No, Lorca wasn't exactly the inspiration for that recording. The tremendous presence of García Lorca, of his image and name, can lead one to think that the recording was based on Lorca. The lyrics used there don't determine anything; they don't represent a step in any particular direction or any kind of evolution. They don't work as a space that contains any definite or essential elements of the work. My choice of Federico García Lorca has more to do with him being a poet with whom I can share a large part of my love of Andalusia; this culture we share; this way of looking at life; this passion for a series of aspects of life. He's also a universally appealing poet, and I'd never done anything on him. I've used other poets like Miguel Hernández, for example. In that case, my work was specifically focused on that poet, although I didn't use a single word of his. I put his poetry within mine by being able to understand the motivation behind a certain poem or feeling. I tried to reflect in music what he expressed with his poetry, but I didn't use a single line of his. I'd say that that work was centered on Miguel Hernández, but this is just the opposite. I chose Federico García Lorca to put words to the singing because I'd never used him for my music. There's no way I can say that that music was composed for Federico. 'Carta a Doña Rosita' is the only track that doesn't use this new musical system. It's the only one that stands out from the rest, and it's based on a certain personal and artistic part of Federico. Oddly enough, I didn't use the new musical approach of the project or Federico's verse.

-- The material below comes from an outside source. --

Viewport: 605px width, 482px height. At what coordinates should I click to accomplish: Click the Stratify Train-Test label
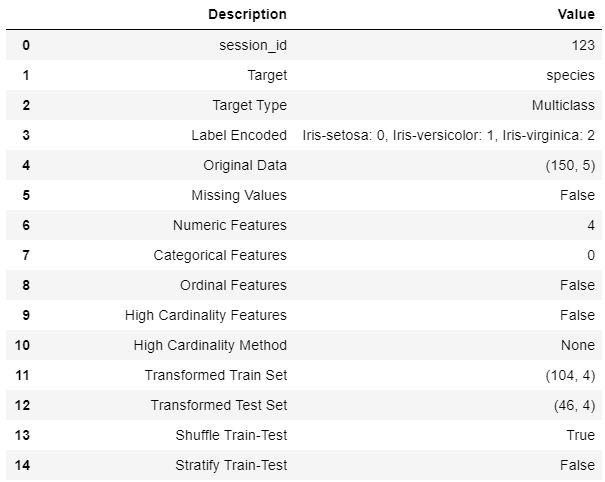(x=231, y=465)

Manolo Sanlúcar in 'Medea' (Photo: Javier Hurtado)

What about your next project? What's the role of the painter?

Baldomero Romero Ressendi is a fantastic painter. He's an idol for many painters in Andalusia, but he had a lot of problems, he provoked many problems, and he has since been widely rejected because people tend to associate him with the Franco regime. Because I'm one of those people who understands that this painter was a genius, I'm very interested in working on a project that focuses on the man, with singing and verse that I'll write myself, like I did in 'Tauromagia'. The idea is that each track will be based on a painting of his. I'm going to choose nine or ten paintings and try to express the idea behind each one in a manner that reflects his own expression. He was also a great enthusiast of flamenco.

You always stress the importance of singing. Even when you talk about 'Locura de brisa y trino', you usually say that nobody would have understood the guitar if it hadn't been for singing.

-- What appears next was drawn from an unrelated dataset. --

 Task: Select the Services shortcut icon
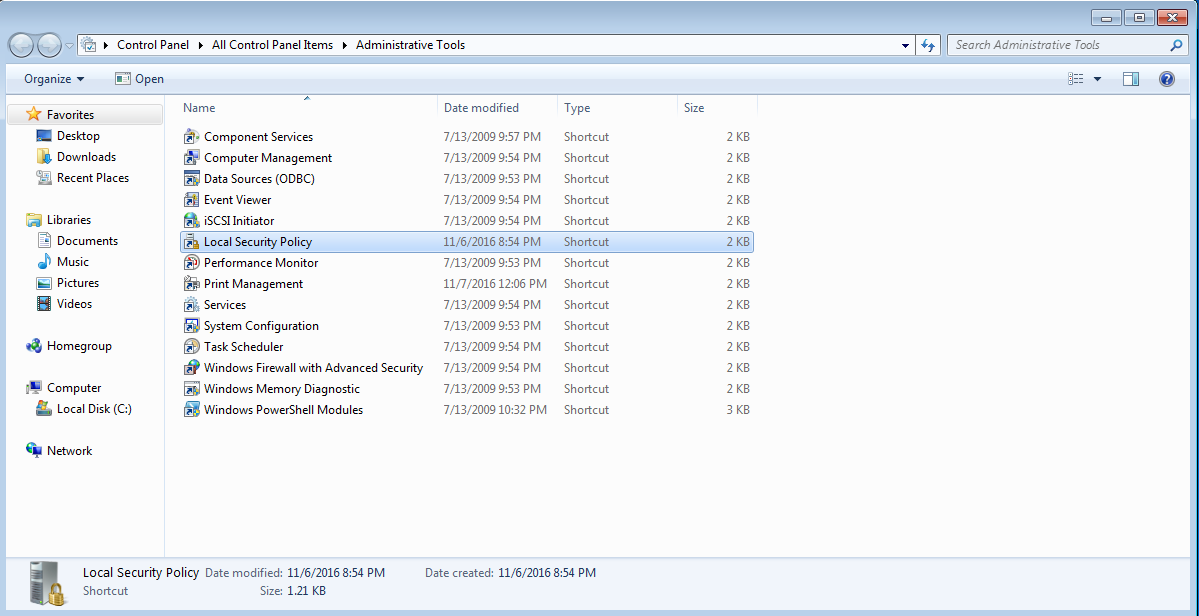pos(192,305)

Flamenco is the combination of guitar and singing. All the forms of traditional flamenco are based on the melodies used in singing and the guitar that accompanies that. Together, they make up the scholastic forms of flamenco. In this project, I specify (I don't like using that word because it's poorly applied) an art form, but it's an entire system. Traditional flamenco is based on a system: the Andalusian cadence. I developed a system that I started to vaguely perceive a long time ago; so long ago, that I still hadn't learned to read music. I had a vague idea of that sound and I could do things with it, but I didn't know what it consisted of or how to explain it. It was something that I felt so strongly that I just went on composing things in my own way, and, even after learning to read music and years of study, I still couldn't explain it. When I studied harmony, I began to get closer to an understanding, and, one day, I knew exactly what that idea meant and how to explain that sensation.

When I finally understood this approach, I established a system. It's like constructing a new building next to the building of flamenco, with a room that connects the two, so I can move freely between both of them. There's a door that leads to a specific area. It's not there to provide access to any kind of external element, but to provide access between the two. This makes it possible to create a kind of music that doesn't fall within the parameters of traditional flamenco, but it's just as flamenco as if the Andalusian cadence had never existed because it precedes it.